Task: Print the items word for word, from the start through the line containing "Screen dimensions: 1033x757 coord(554,141)", with both ends included. Leave out the pictures.

#### Material for this task ####

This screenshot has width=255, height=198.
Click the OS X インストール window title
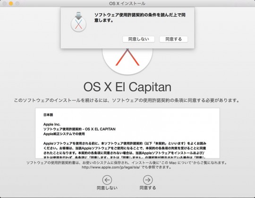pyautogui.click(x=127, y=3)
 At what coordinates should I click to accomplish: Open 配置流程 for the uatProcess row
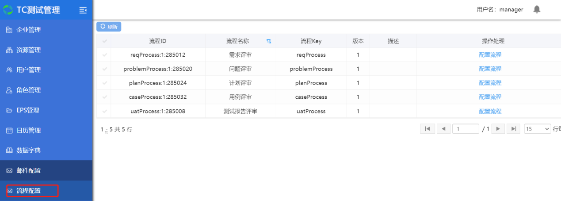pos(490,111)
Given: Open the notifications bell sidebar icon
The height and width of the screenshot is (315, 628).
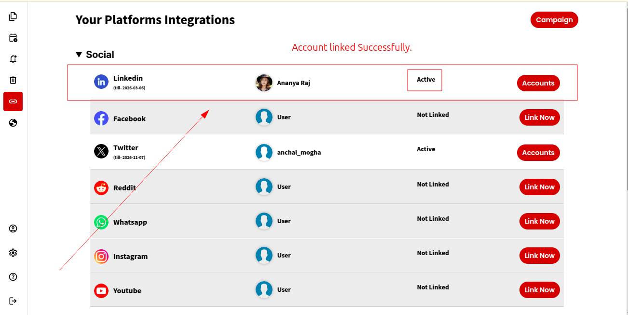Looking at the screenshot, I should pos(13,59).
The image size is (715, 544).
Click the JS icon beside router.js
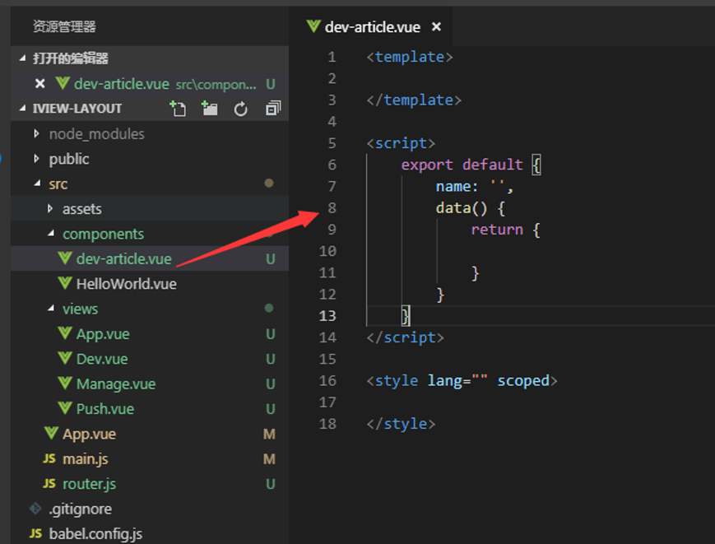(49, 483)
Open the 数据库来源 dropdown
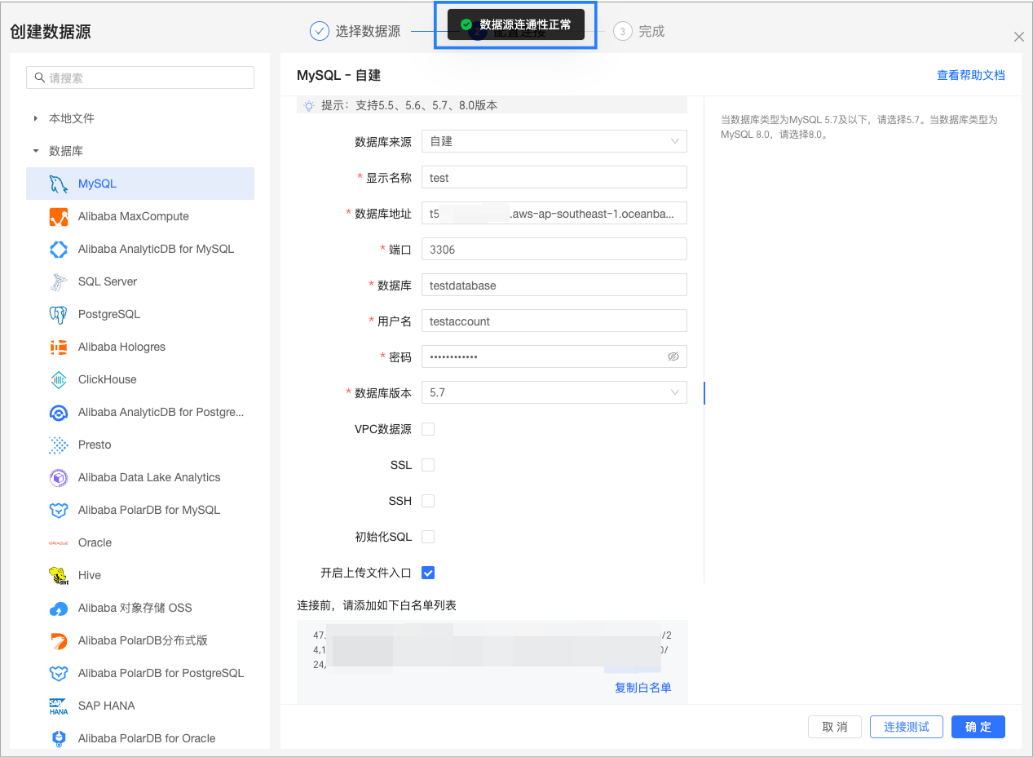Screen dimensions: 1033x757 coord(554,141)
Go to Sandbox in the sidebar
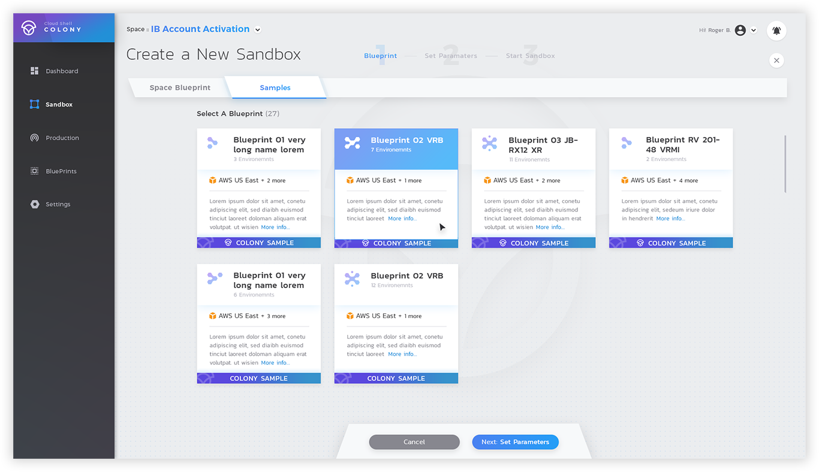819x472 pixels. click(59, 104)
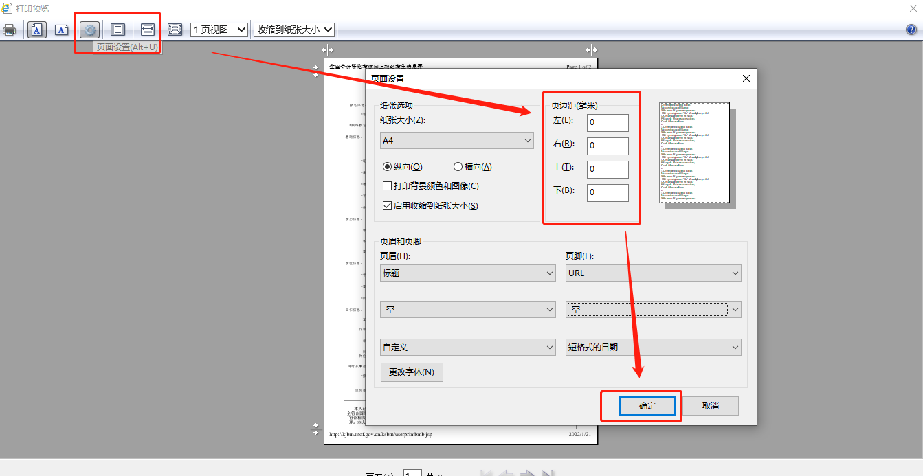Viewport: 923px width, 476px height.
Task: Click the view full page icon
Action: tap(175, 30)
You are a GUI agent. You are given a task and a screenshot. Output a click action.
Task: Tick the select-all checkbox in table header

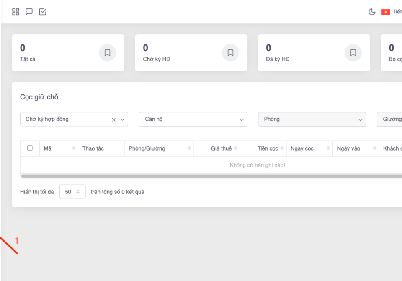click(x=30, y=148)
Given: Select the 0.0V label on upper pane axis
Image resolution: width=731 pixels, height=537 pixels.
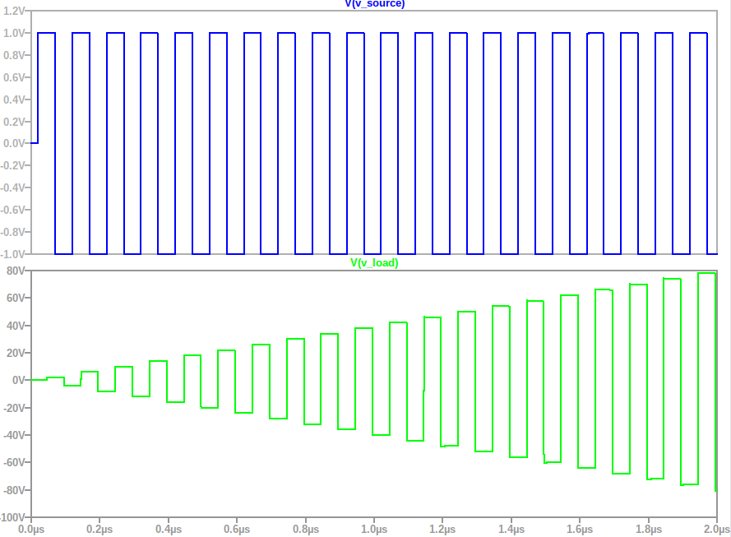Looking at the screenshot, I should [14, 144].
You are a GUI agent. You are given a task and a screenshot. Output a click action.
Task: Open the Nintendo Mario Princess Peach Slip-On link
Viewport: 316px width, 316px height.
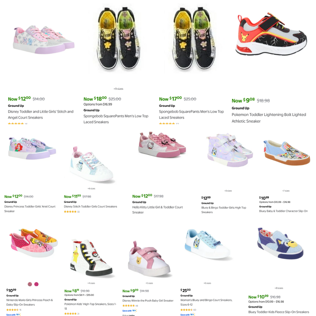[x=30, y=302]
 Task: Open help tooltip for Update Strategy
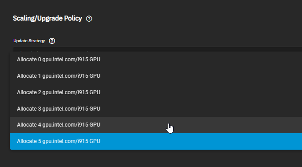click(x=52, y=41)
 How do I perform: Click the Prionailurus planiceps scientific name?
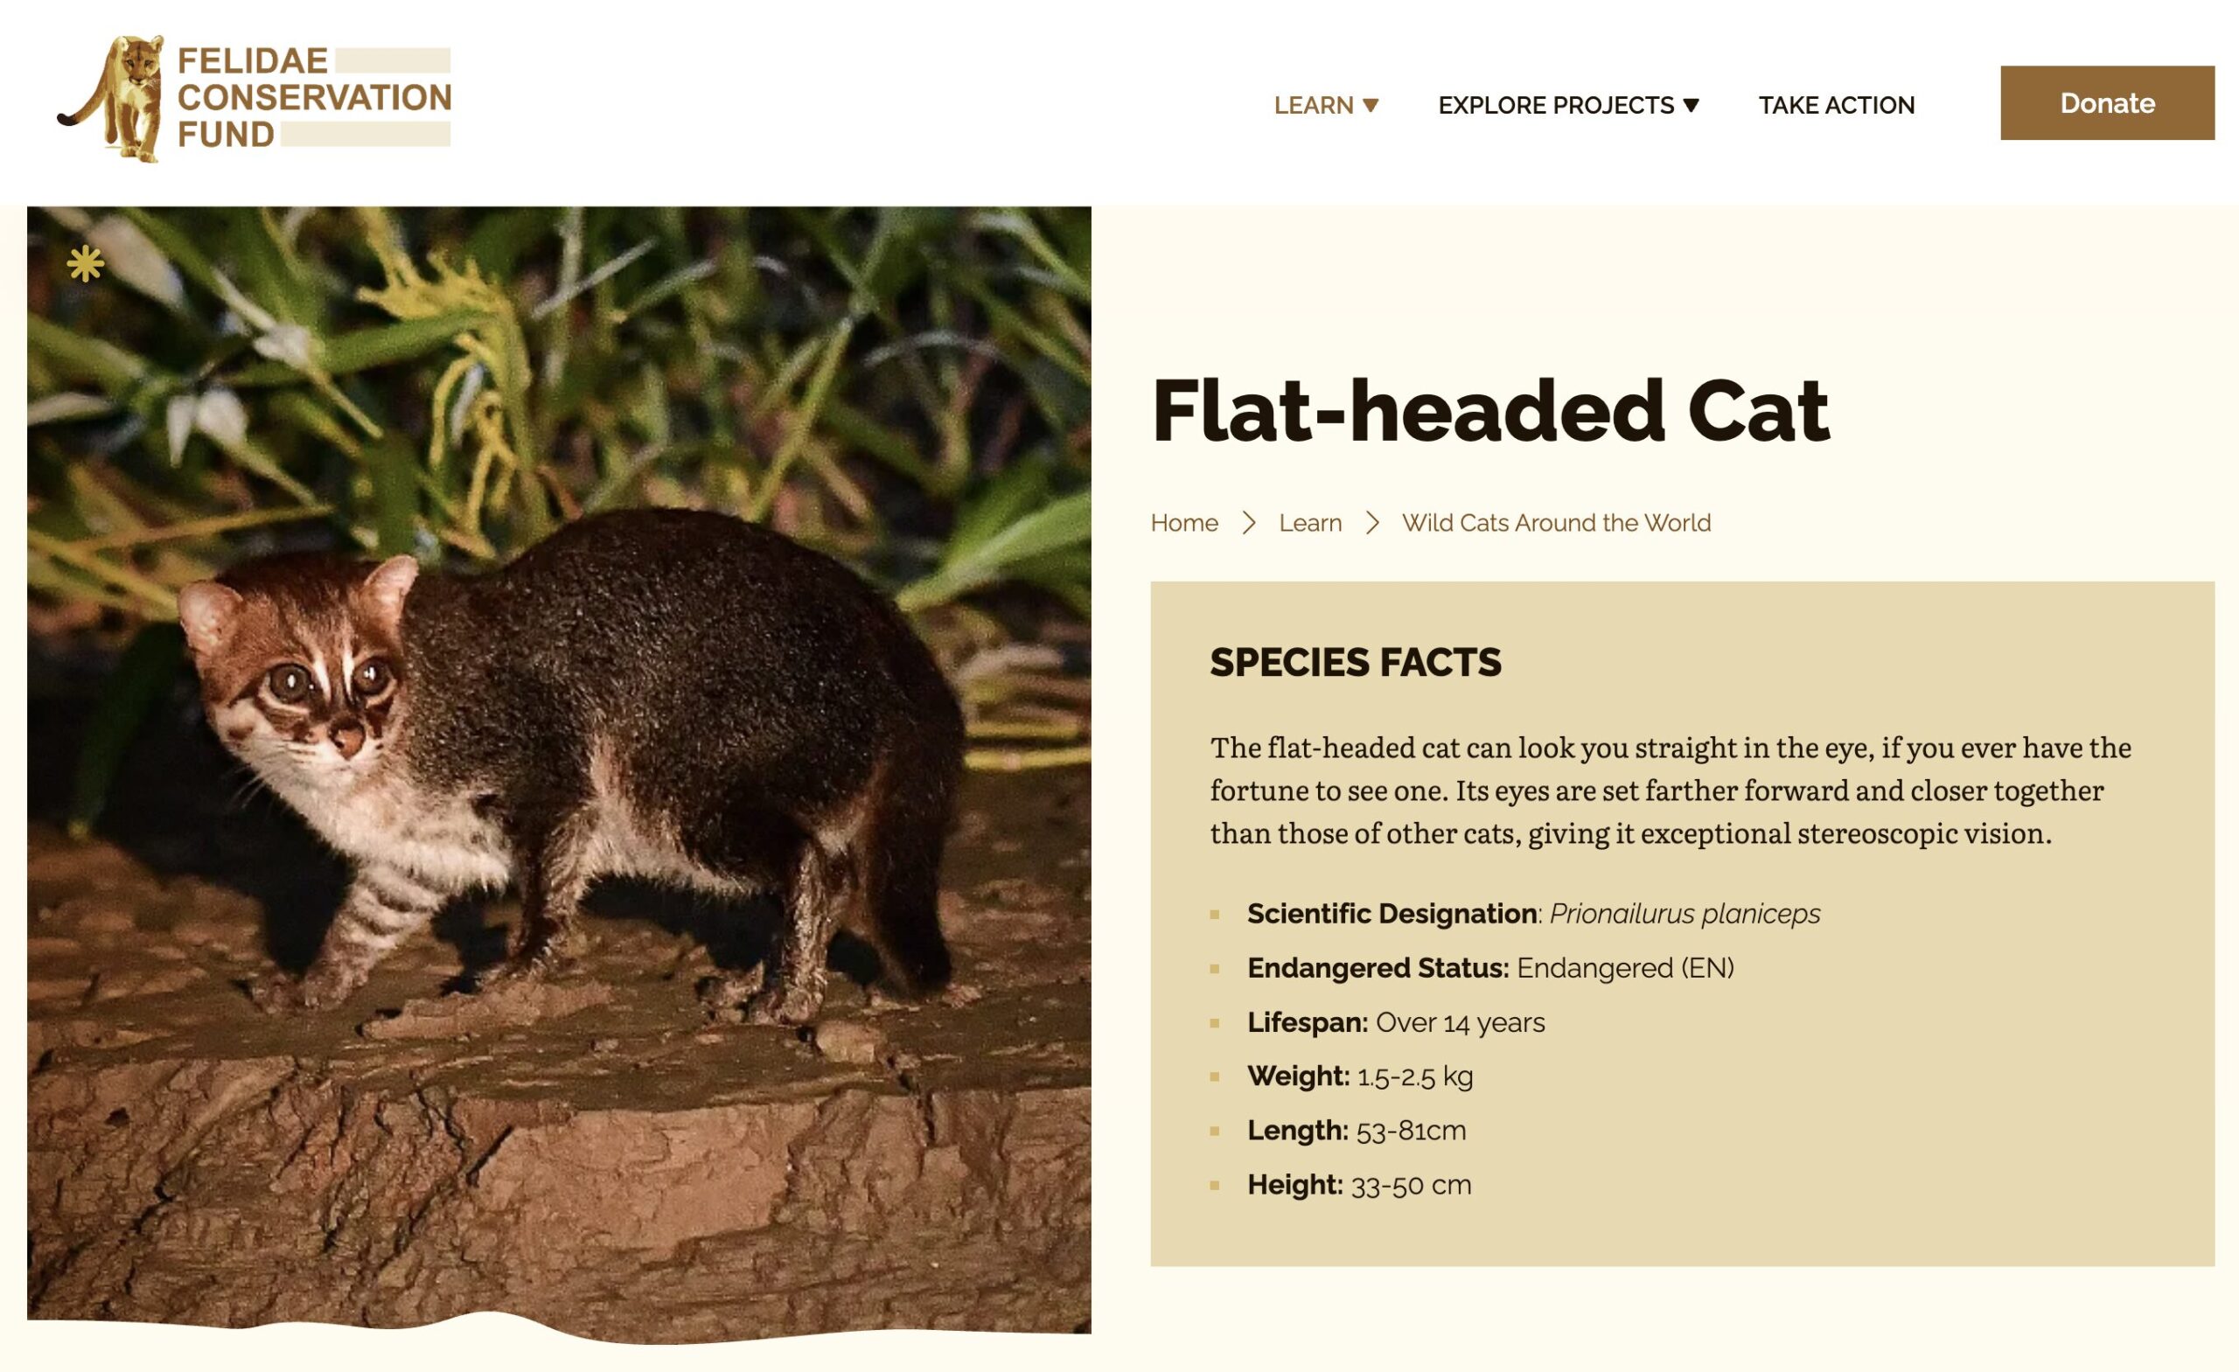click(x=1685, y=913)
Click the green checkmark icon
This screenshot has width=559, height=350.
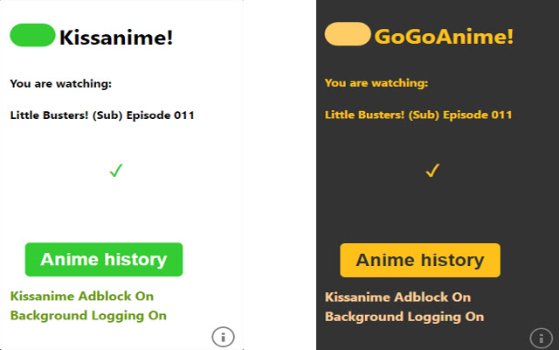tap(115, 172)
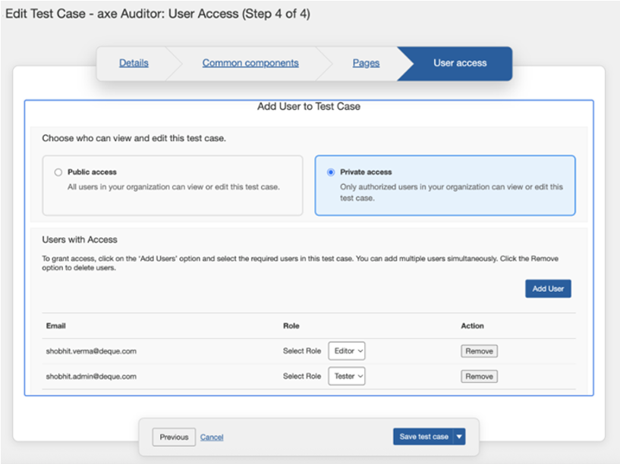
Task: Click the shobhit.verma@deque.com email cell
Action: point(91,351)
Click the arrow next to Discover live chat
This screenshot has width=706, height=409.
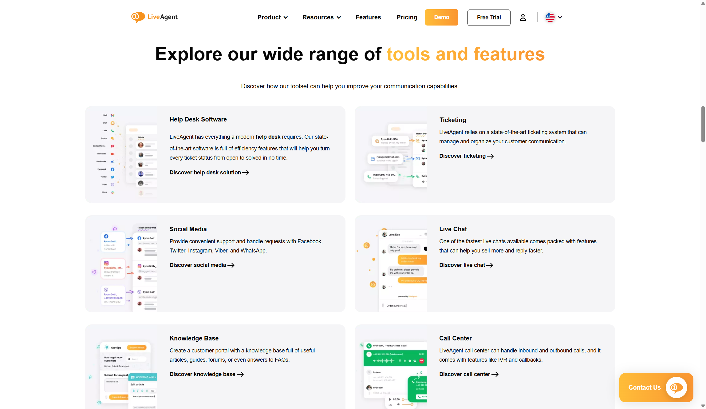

####

Solution:
This screenshot has width=255, height=198.
Click the OS X インストール window title
pyautogui.click(x=127, y=3)
 At what coordinates should I click to accomplish: Open 配置流程 for the uatProcess row
pos(490,111)
Given: Open the notifications bell sidebar icon
The height and width of the screenshot is (315, 628).
Looking at the screenshot, I should pos(13,59).
The image size is (715, 544).
Click the JS icon beside router.js
(49, 483)
Open the 数据库来源 dropdown
Screen dimensions: 1033x757 coord(554,141)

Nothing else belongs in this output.